On Mon, May 18, 2015 at 12:24 PM, Josh Berkus <j...@agliodbs.com> wrote:
>
> On 05/18/2015 08:57 AM, Ryan Pedela wrote:
> > If not, deep concatenation would solve this problem, but I can also see
> > another solution. Use + for shallow concatenation since it really means
> > "add element to top-level path" as Peter suggests. Then add another
> > function: jsonb_add( target jsonb, path text[], new jsonb ) to add
> > element at any arbitrary path. Then leave || for deep concatenation in
> > 9.6 or whenever.
>
> Since swapping the operator seems still on the table, is there any
> particular reason why you think "+" is more suited to shallow
> concatination?  Both you and Peter have said this, but as a heavy user
> of JSON/JSONB, to me it seems the other way around.  That is, "+" says
> "add to arbitrary nested node" to me more than "||" does.
>

Let me back up a little.

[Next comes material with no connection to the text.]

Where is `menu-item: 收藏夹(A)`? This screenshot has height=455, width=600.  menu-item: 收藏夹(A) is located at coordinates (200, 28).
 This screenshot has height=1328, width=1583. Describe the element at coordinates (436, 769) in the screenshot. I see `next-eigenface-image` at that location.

I always like to think about what is the ideal
interface first and then worry about implementation because implementation
can always be changed but interface can't. I think the current concat/merge
interface is the ideal. It should be || because that means concat/merge
everywhere else in the PG interface that I am aware of. In the case of JSON
which is a hierarchically data structure, it should be implemented as a
deep merge which by definition satisfies a shallow merge. This is what I
would expect as a user and I would think there was a bug if it didn't
perform deep merge. I expect this because I can implement shallow merge
easily myself using Javascript, Python, etc but deep merge is non-trivial.
Therefore I would expect a special JSON concat/merge library function to do
deep merge. I would rather the interface stay the same and it documented
that the current implementation is a shallow merge and may become a deep
merge in the future.

In the context of splitting shallow and deep merge into two operators, I
think + is better for shallow and || better for deep. The reason for + is
because many programming languages have this behavior. If I see the below
code in language I have never used before:

objC = objA + objB

My default assumption is that + performs a shallow merge. Like I said, I
would rather there just be one operator.


> > If jsonb_replace() satisfies #4 then I think everything is fine. Without
> > #4 however, jsonb would remain an incomplete document database solution
> > in my opinion.
>
> Oh, no question, we're still incomplete.  Aside from nested append, we
> kinda lack easy sharded scale-out, which is a rather more major feature,
> no?


I think it depends on the point of view which is more important. If you
have a massive dataset, then obviously sharding is more important. But my
own take on why NoSQL became so popular has only a little to do with
sharding. MongoDB pitched to tech entrepreneurs "use our database and
implement your MVP 10x faster/easier and we have sharding when you become
the next Google".  And it worked brilliantly. Many tech entrepreneurs are
worried about time constraints and dream of becoming the next Google
(myself included). But the reality is that most fail and the majority who
don't fail achieve moderate success, only a handful reach Google-level
success. Therefore the vast majority end up never needing sharding, but
they all experience that advertised 10x development speed improvement. I
doubt it really is 10x, but JSON maps very well to programming language
data structures (no impedence mismatch) so it is usually faster to build
prototypes with MongoDB.

If jsonb supported nested append, then I think that would be enough for
people who care most about development speed which I think is a larger
group than the group with massive datasets. In addition, sharding seems
like a server-level or database-level issue rather than a data type issue.